TrickBot, the famed Windows crimeware-as-a-service (CaaS) solution used by various threat actors to distribute next-stage payloads like ransomware, looks to be in the midst of a shift, with no new activity since the beginning of the year. According to a report by researchers at Intel 471, the halt in malware activities is “partially due to a big shift from Trickbot’s operators, including working with the operators of Emotet.”
Even while the malware’s command-and-control (C2) infrastructure continued to provide more plugins and web injects to infected nodes in the botnet, the last round of TrickBot attacks was recorded on December 28, 2021. Surprisingly, the drop in campaign volume has coincided with the TrickBot gang collaborating closely with the operators of Emotet, which resurfaced late last year after a 10-month hiatus due to law enforcement attempts to combat the malware.
The attacks, which began in November 2021, comprised an infection sequence that employed TrickBot to download and execute Emotet binaries, even though Emotet was frequently used to dump TrickBot samples before the shutdown.
“It’s likely that the TrickBot operators have phased TrickBot malware out of their operations in favor of other platforms, such as Emotet,” as said by the researchers. “TrickBot, after all, is relatively old malware that hasn’t been updated in a major way.”
Additionally, immediately after Emotet’s comeback in November 2021, Intel 471 discovered instances of TrickBot sending Qbot installations to the infected systems, highlighting the prospect of a behind-the-scenes shake-up to relocate to other platforms.

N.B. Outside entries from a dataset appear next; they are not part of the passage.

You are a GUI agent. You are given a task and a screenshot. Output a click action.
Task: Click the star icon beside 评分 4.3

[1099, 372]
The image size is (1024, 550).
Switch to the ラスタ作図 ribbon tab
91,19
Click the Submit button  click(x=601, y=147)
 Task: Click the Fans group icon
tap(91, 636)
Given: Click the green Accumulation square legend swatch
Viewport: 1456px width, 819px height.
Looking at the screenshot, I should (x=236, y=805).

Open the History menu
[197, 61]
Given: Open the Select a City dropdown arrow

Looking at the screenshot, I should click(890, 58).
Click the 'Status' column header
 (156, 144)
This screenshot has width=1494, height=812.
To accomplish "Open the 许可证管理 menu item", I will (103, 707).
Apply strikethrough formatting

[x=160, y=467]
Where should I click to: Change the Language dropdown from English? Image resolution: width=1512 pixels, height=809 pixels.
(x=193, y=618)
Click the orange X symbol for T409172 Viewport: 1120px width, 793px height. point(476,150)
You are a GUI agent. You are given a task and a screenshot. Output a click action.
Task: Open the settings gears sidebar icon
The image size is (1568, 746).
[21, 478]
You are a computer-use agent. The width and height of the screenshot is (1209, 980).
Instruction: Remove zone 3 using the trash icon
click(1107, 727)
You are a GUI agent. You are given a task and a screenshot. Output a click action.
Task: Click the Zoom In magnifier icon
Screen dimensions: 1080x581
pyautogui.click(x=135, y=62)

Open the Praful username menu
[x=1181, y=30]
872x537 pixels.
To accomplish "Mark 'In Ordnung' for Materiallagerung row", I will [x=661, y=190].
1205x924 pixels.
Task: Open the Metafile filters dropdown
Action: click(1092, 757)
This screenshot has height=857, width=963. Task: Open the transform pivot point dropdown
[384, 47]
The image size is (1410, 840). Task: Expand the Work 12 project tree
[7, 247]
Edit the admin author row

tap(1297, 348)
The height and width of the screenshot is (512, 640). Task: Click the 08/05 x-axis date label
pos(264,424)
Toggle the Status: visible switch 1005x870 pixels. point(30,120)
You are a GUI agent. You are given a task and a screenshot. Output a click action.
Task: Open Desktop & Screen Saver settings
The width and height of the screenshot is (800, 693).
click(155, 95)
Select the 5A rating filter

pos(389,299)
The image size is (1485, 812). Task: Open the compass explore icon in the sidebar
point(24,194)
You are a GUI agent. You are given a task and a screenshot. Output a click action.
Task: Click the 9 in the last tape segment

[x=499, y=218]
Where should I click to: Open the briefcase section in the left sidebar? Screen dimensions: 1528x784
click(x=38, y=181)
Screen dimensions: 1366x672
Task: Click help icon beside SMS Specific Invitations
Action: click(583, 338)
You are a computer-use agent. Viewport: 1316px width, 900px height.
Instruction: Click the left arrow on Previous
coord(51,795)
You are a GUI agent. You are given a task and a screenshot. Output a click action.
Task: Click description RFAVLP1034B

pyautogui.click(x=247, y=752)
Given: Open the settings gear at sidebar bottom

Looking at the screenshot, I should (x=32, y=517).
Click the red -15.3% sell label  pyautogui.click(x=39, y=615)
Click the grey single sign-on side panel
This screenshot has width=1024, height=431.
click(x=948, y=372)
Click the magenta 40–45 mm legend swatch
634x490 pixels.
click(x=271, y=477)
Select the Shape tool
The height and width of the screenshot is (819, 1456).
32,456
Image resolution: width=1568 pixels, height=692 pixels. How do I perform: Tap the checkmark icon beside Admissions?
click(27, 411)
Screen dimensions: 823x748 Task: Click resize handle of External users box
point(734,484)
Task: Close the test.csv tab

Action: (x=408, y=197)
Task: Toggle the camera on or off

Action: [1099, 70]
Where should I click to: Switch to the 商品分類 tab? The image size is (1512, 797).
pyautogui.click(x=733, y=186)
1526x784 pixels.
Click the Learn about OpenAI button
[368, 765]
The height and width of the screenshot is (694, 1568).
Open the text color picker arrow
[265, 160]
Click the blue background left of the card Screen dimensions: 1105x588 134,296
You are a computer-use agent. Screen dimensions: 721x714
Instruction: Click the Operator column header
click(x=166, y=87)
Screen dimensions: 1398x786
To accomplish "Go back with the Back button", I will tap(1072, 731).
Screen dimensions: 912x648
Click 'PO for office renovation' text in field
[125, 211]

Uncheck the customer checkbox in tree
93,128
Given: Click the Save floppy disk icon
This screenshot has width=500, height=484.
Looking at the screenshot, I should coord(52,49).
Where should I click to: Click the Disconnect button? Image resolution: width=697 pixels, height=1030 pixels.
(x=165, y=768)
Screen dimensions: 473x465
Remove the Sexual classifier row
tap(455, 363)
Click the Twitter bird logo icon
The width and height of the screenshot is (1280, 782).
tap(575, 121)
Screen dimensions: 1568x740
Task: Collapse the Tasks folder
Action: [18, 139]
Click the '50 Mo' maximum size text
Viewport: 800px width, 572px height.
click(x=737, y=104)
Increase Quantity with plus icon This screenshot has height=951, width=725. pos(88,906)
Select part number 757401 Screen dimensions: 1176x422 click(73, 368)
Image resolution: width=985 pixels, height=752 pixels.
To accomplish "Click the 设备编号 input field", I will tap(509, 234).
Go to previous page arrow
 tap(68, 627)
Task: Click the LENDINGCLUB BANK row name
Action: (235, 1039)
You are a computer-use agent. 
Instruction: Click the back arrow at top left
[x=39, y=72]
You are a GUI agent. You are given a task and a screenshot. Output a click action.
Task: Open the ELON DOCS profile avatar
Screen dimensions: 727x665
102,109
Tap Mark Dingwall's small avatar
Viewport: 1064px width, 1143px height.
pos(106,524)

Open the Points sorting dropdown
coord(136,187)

With TrickBot becoming more visible to law enforcement in 2021, it’s not unexpected that the threat actor behind it is actively working to change tactics and improve their protective mechanisms.
As per an independent report issued last week by Advanced Intelligence (AdvIntel), the Conti ransomware gang is thought to have acqui-hired many elite TrickBot engineers to retire the malware in favor of upgraded tools like BazarBackdoor.